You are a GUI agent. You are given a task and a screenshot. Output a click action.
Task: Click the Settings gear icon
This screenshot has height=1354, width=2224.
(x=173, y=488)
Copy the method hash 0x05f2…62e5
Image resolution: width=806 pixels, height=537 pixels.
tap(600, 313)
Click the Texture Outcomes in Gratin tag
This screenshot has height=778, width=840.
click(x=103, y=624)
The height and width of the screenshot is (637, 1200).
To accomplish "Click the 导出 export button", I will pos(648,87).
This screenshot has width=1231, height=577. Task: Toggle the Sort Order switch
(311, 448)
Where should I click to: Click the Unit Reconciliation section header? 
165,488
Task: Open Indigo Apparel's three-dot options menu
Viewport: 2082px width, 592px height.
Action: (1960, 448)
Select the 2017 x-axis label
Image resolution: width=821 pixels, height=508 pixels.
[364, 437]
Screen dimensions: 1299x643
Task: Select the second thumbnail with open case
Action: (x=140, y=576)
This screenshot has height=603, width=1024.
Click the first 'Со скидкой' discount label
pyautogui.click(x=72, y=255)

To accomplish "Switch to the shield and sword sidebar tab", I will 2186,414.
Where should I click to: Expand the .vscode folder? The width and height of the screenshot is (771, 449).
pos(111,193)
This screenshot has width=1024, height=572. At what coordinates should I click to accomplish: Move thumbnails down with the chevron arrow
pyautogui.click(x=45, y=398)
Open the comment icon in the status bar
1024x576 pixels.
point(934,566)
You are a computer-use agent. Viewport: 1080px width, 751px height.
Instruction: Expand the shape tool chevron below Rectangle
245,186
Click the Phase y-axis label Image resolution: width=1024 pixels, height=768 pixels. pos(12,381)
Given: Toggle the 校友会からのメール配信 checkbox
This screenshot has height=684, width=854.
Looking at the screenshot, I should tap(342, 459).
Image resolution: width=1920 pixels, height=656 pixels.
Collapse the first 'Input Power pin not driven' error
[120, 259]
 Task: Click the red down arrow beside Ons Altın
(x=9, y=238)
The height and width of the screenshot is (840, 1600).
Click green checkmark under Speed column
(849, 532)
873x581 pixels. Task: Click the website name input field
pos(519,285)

Your task: Please write out the records above once more, exactly and completely.

The completed task:
You are a GUI agent. You are given a task and a screenshot. Output a click action.
Task: Click the Settings gear icon
This screenshot has height=1354, width=2224.
(x=173, y=488)
Copy the method hash 0x05f2…62e5
Image resolution: width=806 pixels, height=537 pixels.
tap(600, 313)
Click the Texture Outcomes in Gratin tag
This screenshot has height=778, width=840.
click(x=103, y=624)
The height and width of the screenshot is (637, 1200).
To accomplish "Click the 导出 export button", I will pos(648,87).
This screenshot has width=1231, height=577. Task: Toggle the Sort Order switch
(311, 448)
Where should I click to: Click the Unit Reconciliation section header? 
165,488
Task: Open Indigo Apparel's three-dot options menu
Viewport: 2082px width, 592px height.
Action: (1960, 448)
Select the 2017 x-axis label
Image resolution: width=821 pixels, height=508 pixels.
[364, 437]
Screen dimensions: 1299x643
Task: Select the second thumbnail with open case
Action: (x=140, y=576)
This screenshot has height=603, width=1024.
Click the first 'Со скидкой' discount label
pyautogui.click(x=72, y=255)

To accomplish "Switch to the shield and sword sidebar tab", I will 2186,414.
Where should I click to: Expand the .vscode folder? The width and height of the screenshot is (771, 449).
pos(111,193)
This screenshot has width=1024, height=572. At what coordinates should I click to accomplish: Move thumbnails down with the chevron arrow
pyautogui.click(x=45, y=398)
Open the comment icon in the status bar
1024x576 pixels.
point(934,566)
You are a computer-use agent. Viewport: 1080px width, 751px height.
Instruction: Expand the shape tool chevron below Rectangle
245,186
Click the Phase y-axis label Image resolution: width=1024 pixels, height=768 pixels. pos(12,381)
Given: Toggle the 校友会からのメール配信 checkbox
This screenshot has height=684, width=854.
Looking at the screenshot, I should tap(342, 459).
Image resolution: width=1920 pixels, height=656 pixels.
Collapse the first 'Input Power pin not driven' error
[120, 259]
 Task: Click the red down arrow beside Ons Altın
(x=9, y=238)
The height and width of the screenshot is (840, 1600).
Click green checkmark under Speed column
(849, 532)
873x581 pixels. Task: Click the website name input field
pos(519,285)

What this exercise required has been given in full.